少し厳密に言うと、FIDO UAF認定のカテゴリには、「デバイス」というカテゴリはありません。その代わりに、下図中の以下の3つのカテゴリがあります。

  • FIDO AUTHENTICATOR
  • FIDO CLIENT
  • FIDO SERVER

そして、これらを組み込んだ機器やサービスのことを、
図中にもある通り「FIDO USER DEVICE」または「RELYING PARTY」と呼んでいます。
いずれにせよ、このように標準規格によって、高い相互運用性を目指しているということが言えます。


引用:FIDO Alliance公式ウェブサイト

次の節からはFIDO UAFがパスワード認証に比べて「正確性」、「利便性」、そして「機密性」の観点からどう優れているのかを説明いたします。

UAFが何故正確に本人であることを証明できるのか?

UAFが認証に利用する情報は生体情報であり、「生物個体が持っている特性(Something You Are)」を利用した認証で、認証を行う個人が「認証の鍵」となる為、より正確に本人であることを証明出来ます。

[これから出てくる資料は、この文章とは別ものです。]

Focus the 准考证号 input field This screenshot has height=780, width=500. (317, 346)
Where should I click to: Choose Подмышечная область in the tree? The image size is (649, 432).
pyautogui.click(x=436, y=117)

UAFは生体認証を端末で行い、またその端末は認証を行うサービスに登録する性質上、認証時に「持っている(Something You Have)」情報も必要となるため、仮に指紋などの生体情報をコピーされたとしても、サービスに登録した端末を利用しない限り、認証が成功しません。
つまりUAFでの認証は「特性」と「持っている」という情報を利用しないと認証に成功しないため、パスワードの様な「知っている(Something You Know)」情報より優れていることはもとより、特性情報のみしか利用しない通常の生体認証に比べて、「この端末を持っていて、この生体情報を持っているのはこの人しかいない」という条件で認証を行うため、より正確に本人を証明することが可能です。
ただし、UAFでは、厳密には下図のように、単に端末(Device)というのではなく、Authenticatorというモジュールが、登録されたユーザ本人あることをローカルで認証(User Verification)し、さらに登録されたAuthenticatorで作成された電子署名をサーバ側で認証(FIDO Authentication)するという定義になっています。


引用:FIDO Alliance公式ウェブサイト


引用:FIDO Alliance公式ウェブサイト

UAFが何故便利なのか?

前述の通り、FIDO UAFは認証に生体情報を利用し、認証者自身が「認証の鍵」となるため、指紋や虹彩などといった生体情報をスキャンするだけで認証が行えます。※1

また昨今、爆発的に普及したスマートデバイスなどでパスワード認証(ソフトキーボードによる入力)を行うのは非常に不便ではありますが、生体認証の場合、身体の一部をスマートデバイスまたは外付けの専用端末でスキャンするだけで認証が行える点でも利便性は非常に高いと言えます。

そしてUAFは標準規格の為、サービスがUAF認証に対応していて、ユーザが保有するUAF規格の認証端末(Authenticator)と相互運用が可能であれば、従来の生体認証規格の様にサービス毎に高価な認証端末を準備する必要が無いのも利便性を高めています。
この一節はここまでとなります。